Cockroaches are among the most commonly managed insect pests within homes and buildings, and many consider them to be the most revolting insects in existence. The four most commonly encountered and widespread cockroach pest species are known as American, German, Oriental, and brown-banded cockroaches. In addition to these species, San Antonio is also home to smokybrown, Asian, Australian, and Surinam cockroach pests. With the exception of a few rare native cockroach species that are considered minor indoor pests, all cockroach pest species in the US are synanthropic, meaning they benefit from living in close association with humans.

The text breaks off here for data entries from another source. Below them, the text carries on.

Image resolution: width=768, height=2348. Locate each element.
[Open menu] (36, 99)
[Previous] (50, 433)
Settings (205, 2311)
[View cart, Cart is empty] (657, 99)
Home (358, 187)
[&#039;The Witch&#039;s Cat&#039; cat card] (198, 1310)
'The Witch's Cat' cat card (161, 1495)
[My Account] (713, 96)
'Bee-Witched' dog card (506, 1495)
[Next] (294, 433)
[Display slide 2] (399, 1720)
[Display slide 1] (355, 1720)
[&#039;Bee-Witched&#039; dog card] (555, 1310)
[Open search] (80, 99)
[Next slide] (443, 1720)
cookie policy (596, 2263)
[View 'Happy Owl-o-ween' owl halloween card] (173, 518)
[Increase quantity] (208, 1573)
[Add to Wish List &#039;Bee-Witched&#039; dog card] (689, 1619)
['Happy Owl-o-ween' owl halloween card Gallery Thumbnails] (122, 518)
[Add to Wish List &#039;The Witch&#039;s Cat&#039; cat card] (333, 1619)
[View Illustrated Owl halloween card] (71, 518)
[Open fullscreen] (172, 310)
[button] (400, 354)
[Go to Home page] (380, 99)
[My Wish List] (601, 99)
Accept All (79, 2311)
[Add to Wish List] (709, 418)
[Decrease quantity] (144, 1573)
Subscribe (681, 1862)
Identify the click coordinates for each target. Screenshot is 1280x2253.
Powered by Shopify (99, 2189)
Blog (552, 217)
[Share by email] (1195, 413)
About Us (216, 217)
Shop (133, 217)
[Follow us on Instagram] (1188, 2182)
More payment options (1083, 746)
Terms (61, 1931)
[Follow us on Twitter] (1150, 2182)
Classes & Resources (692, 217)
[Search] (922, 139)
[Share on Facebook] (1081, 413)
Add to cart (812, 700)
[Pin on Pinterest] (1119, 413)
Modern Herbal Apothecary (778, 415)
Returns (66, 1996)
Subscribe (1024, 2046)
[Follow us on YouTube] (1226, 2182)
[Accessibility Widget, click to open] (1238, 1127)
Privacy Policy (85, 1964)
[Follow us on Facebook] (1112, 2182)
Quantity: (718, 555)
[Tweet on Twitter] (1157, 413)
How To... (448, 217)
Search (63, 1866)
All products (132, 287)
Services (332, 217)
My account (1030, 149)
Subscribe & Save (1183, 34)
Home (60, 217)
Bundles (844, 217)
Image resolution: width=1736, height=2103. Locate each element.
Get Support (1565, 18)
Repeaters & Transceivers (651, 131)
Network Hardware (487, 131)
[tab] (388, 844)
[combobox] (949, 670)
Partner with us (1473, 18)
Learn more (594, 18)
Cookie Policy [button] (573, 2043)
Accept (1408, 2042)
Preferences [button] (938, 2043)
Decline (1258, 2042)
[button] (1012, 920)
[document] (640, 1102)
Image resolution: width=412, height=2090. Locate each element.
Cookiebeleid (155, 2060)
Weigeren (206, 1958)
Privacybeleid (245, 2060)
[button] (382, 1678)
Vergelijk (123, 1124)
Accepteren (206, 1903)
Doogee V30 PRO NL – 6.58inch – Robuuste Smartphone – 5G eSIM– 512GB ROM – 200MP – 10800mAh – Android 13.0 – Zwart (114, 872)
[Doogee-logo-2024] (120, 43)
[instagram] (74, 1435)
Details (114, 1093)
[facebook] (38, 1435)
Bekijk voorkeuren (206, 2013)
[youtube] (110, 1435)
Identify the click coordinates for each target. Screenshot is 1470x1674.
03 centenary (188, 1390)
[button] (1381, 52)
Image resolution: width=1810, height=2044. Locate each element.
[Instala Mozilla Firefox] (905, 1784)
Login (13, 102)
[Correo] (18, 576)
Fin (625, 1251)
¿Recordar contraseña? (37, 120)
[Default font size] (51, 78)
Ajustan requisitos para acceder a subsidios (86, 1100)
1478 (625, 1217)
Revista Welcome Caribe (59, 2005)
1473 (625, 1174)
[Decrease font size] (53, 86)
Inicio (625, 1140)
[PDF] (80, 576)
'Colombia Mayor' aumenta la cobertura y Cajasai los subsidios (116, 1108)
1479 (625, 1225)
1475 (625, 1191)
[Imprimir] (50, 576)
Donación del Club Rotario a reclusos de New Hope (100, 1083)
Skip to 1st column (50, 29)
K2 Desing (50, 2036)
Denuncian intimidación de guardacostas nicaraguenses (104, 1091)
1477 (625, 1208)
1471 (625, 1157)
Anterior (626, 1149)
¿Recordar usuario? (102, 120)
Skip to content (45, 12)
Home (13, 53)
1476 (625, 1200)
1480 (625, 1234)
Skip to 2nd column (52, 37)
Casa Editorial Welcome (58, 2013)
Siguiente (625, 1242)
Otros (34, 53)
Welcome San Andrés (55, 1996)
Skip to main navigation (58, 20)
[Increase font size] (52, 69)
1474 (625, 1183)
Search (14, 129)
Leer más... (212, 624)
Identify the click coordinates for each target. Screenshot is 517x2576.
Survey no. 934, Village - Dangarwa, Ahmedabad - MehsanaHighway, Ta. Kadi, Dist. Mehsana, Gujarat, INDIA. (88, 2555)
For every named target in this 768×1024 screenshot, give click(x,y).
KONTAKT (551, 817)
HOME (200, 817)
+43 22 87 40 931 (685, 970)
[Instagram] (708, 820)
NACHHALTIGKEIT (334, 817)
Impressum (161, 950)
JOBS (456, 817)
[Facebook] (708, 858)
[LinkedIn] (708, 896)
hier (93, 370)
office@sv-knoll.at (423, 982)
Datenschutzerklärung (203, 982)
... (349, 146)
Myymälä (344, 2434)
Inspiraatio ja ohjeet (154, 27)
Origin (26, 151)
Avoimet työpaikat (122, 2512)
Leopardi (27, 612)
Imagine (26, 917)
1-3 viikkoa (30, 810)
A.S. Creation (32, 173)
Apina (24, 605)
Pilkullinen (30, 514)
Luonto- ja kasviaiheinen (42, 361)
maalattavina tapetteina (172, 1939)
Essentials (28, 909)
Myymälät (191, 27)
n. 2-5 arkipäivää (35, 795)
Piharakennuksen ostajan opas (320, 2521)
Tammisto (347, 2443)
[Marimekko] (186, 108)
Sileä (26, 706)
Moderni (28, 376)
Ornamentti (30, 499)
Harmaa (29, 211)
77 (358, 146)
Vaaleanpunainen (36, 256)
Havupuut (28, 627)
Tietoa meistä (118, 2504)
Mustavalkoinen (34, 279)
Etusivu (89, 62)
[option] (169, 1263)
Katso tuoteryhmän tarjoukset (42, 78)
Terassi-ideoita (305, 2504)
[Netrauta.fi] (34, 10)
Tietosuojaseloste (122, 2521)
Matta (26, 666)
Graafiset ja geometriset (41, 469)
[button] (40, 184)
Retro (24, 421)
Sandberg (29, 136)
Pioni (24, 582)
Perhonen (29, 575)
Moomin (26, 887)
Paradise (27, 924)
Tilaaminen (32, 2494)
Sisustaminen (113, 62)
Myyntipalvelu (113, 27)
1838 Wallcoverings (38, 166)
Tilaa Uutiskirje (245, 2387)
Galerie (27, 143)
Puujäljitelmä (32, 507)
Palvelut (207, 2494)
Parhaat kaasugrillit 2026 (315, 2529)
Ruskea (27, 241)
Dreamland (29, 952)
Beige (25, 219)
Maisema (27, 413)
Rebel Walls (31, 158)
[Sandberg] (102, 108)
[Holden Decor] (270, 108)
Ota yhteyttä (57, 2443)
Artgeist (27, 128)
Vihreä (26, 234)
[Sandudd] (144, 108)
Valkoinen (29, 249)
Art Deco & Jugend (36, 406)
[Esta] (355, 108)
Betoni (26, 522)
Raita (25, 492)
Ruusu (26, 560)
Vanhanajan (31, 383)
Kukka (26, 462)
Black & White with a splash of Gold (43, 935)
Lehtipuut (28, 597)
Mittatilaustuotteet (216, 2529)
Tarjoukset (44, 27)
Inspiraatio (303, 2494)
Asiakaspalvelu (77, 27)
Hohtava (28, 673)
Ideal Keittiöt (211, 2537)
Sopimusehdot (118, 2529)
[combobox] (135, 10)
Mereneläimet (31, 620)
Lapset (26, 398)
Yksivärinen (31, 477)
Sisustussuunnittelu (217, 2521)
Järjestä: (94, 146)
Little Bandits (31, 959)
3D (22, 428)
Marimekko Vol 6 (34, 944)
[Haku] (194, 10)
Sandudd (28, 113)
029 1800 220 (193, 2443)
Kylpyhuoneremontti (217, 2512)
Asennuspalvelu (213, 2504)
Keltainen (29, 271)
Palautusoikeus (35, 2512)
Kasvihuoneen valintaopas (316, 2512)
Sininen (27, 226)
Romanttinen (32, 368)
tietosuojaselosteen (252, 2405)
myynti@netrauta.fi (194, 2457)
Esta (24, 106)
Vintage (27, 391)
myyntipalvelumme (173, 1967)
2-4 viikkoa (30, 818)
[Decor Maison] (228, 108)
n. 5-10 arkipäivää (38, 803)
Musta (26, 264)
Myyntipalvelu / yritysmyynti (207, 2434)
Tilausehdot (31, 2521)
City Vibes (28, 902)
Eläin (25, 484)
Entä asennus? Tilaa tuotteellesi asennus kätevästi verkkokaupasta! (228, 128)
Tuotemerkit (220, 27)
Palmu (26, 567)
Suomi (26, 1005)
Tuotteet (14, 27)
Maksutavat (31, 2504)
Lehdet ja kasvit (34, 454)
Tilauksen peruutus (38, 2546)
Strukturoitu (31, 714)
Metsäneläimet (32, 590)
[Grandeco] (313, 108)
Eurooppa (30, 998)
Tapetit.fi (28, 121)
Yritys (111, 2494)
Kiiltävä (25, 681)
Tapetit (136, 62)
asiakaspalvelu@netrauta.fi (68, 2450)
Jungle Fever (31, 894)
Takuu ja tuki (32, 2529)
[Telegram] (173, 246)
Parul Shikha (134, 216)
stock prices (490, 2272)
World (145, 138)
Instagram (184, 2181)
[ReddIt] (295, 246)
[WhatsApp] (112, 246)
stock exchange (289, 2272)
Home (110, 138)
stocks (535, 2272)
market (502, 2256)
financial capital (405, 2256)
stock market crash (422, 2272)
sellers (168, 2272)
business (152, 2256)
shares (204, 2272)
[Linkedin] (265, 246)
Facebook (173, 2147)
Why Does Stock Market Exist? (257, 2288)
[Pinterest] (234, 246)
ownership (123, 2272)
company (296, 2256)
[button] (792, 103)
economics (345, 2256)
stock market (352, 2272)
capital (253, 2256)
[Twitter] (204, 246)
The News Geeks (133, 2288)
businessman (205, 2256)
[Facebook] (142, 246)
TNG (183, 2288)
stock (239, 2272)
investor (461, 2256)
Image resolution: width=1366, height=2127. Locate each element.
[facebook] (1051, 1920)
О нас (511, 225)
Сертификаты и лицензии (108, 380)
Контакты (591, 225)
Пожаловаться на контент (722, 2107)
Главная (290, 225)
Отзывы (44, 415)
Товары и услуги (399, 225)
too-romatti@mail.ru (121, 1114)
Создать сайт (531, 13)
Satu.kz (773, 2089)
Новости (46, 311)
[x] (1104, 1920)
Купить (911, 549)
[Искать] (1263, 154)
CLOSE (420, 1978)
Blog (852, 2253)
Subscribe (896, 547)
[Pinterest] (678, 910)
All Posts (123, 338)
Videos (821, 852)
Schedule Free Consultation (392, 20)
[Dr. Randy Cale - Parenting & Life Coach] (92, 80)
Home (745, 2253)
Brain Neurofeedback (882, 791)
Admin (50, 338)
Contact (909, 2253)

In addition to posing a nuisance within homes, cockroach pests are covered in disease pathogens due to their preference for consuming organic waste like feces and rotting food within filthy conditions. For example, the American, Oriental and Australian cockroach species alternate between sewer and indoor habitats where they spread dozens of disease-causing microorganisms. Cockroach pests also spread allergens within homes, which has been shown to contribute to the development of asthma in children. Unlike many insect pests, cockroaches are not known for inflicting bites, but medical professionals and extension entomologists often hear of people sustaining cockroach bites within heavily infested homes.
According to Dr. Phil Nixon, extension adviser/entomologist for the University of Illinois Cooperative Extension Service, not only is it possible for cockroaches to inflict bites on human skin, but there are several documented cases describing such incidents in detail. Since cockroaches are determined to remain near humans where food and shelter are easily accessible, it is in their best interest to avoid drawing attention to themselves within homes. Because of this, cockroaches will not bite active humans, but sleeping humans is another matter.
Cockroaches emerge from their indoor hiding spots at night to seek out food, and while doing so, they sometimes crawl over sleeping humans. Their appetite for dead organic materials knows no bounds, as cockroaches are known for gnawing on eyelashes, dead skin on hands and feet, hair, and fingernails, and children seem to be their favored nighttime snack. It is highly unlikely for a cockroach to bite an open patch of skin, and if they eat eyelashes that are still attached to a person, it is likely because they are after bits of accumulated food particles. Cockroach “bite” incidents are considered out of the ordinary, but there is no easy way to know what the pests get up to when their human cohabitants are fast asleep.
Have you ever woken up at night to find a cockroach on your bed?